# What is asked:
Return the blog post on Matt Taibbi and the news media in full, word for word.

# Provided passage:
▼

Our commitment to human rights, just laws, social welfare, global peace, and democratic governance is what authoritarians seek to undermine through abuse of the concept of freedom. We should call them all American Nazis and prevent them from hiding behind mealy-mouthed words because they’ve shown us who they are. Now we must believe them.

Matt Taibbi: “We Need a New Media System”

“If you sell culture war all day, don’t be surprised by the real-world consequences”

Exactly.

The despicable figure of anchor and journalists (so-called) at Fox and CBN (especially!) now condemning the violence in DC last Wednesday pushes the limits of professional hypocrisy.

These “reporters” have faithfully pushed the Trump narrative of a stolen election from day-one. Hyping the hysteria to increase their ratings.

To now condemn the actions of those true believers (sadly misguided as they are) who were willing to put their money where their mouths are; believers the incorrigible right wing echo chamber helped to create by promoting Trump’s lies and misinformation about the November election, is really beyond the pale.

One thing such people will never do is take responsibility.

Matt Taibbi is one of my favorite investigative journalists.

Journalist, Matt Taibbi

His books Griftopia, The Divide, and I Can’t Breathe (among others) are well worth your time.

Today he offers a good analysis, largely drawn from his excellent book, Hate, Inc., explaining the role of America’s broken system of “news” coverage in fostering the turbulence we see in today’s political climate.

I have posted an excerpt below, or you can read the entire piece (by subscribing here).

The cover of Taibbi’s latest book, Hate Inc.

▲

# Data entries:

▼

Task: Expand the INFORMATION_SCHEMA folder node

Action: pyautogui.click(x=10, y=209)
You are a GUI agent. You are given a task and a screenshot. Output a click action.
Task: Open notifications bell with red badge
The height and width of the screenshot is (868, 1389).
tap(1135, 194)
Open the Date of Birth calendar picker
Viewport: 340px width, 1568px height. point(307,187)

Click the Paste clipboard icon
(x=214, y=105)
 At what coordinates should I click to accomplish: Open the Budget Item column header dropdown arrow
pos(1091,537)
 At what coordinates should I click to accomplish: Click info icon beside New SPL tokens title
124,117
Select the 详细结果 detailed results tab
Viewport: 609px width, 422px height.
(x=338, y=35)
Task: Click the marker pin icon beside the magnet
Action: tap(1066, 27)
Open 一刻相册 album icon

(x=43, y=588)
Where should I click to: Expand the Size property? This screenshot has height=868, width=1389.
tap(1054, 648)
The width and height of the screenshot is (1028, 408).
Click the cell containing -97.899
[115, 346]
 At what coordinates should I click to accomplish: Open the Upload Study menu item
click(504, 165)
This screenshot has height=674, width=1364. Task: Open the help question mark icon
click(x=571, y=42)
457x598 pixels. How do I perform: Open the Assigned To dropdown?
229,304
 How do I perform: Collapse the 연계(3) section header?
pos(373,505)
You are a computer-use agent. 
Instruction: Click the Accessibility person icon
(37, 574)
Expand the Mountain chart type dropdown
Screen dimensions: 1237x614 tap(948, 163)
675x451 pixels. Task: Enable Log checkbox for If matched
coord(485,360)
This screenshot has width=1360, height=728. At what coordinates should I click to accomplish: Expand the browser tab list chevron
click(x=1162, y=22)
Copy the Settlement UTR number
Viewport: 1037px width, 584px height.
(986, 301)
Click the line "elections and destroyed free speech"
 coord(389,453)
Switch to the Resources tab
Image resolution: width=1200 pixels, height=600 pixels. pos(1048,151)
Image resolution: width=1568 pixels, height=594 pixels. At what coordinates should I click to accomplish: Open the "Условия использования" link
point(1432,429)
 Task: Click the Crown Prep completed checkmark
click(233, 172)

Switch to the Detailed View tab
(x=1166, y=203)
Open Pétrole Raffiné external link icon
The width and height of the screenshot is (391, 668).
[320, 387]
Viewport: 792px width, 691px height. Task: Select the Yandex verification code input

▲

# Solution for this problem:
Our commitment to human rights, just laws, social welfare, global peace, and democratic governance is what authoritarians seek to undermine through abuse of the concept of freedom. We should call them all American Nazis and prevent them from hiding behind mealy-mouthed words because they’ve shown us who they are. Now we must believe them.

Matt Taibbi: “We Need a New Media System”

“If you sell culture war all day, don’t be surprised by the real-world consequences”

Exactly.

The despicable figure of anchor and journalists (so-called) at Fox and CBN (especially!) now condemning the violence in DC last Wednesday pushes the limits of professional hypocrisy.

These “reporters” have faithfully pushed the Trump narrative of a stolen election from day-one. Hyping the hysteria to increase their ratings.

To now condemn the actions of those true believers (sadly misguided as they are) who were willing to put their money where their mouths are; believers the incorrigible right wing echo chamber helped to create by promoting Trump’s lies and misinformation about the November election, is really beyond the pale.

One thing such people will never do is take responsibility.

Matt Taibbi is one of my favorite investigative journalists.

Journalist, Matt Taibbi

His books Griftopia, The Divide, and I Can’t Breathe (among others) are well worth your time.

Today he offers a good analysis, largely drawn from his excellent book, Hate, Inc., explaining the role of America’s broken system of “news” coverage in fostering the turbulence we see in today’s political climate.

I have posted an excerpt below, or you can read the entire piece (by subscribing here).

The cover of Taibbi’s latest book, Hate Inc.